(Input data Opens)
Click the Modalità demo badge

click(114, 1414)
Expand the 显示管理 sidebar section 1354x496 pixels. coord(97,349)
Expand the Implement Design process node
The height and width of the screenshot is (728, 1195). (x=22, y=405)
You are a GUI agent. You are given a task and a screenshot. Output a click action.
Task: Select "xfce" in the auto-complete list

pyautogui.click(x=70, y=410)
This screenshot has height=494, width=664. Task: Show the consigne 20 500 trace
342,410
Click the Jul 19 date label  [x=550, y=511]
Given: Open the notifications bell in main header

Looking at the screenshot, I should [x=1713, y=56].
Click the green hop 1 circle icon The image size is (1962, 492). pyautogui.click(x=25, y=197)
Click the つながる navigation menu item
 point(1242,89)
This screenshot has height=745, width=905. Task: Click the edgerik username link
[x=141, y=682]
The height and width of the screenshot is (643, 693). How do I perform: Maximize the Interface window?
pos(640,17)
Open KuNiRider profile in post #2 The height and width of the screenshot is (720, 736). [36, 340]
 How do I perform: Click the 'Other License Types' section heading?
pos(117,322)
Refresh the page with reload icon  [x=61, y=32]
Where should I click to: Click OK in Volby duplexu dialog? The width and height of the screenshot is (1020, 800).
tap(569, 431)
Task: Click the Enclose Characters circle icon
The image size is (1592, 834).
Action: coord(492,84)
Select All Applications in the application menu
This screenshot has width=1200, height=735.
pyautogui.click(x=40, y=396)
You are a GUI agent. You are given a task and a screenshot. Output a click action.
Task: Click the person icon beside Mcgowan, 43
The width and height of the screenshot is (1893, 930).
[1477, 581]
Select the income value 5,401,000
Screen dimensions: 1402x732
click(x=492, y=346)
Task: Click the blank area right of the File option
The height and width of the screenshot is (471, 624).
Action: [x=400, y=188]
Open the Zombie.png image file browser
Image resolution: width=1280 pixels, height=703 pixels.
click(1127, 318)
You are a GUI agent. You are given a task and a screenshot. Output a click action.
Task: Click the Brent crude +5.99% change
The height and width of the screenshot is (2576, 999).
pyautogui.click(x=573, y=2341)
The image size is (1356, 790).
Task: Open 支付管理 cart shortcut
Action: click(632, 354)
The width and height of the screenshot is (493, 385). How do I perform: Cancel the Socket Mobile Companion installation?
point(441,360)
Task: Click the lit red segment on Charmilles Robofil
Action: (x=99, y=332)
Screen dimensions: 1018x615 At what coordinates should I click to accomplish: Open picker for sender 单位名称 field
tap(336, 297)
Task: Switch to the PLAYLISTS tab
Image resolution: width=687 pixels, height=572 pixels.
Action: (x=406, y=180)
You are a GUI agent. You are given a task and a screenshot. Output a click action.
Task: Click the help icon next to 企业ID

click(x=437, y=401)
(Input data Closes)
Aim of the exercise: Counting only lines that hold the word "circle", report how many there are in the listing above, as a number alone.

Reply to the task: 2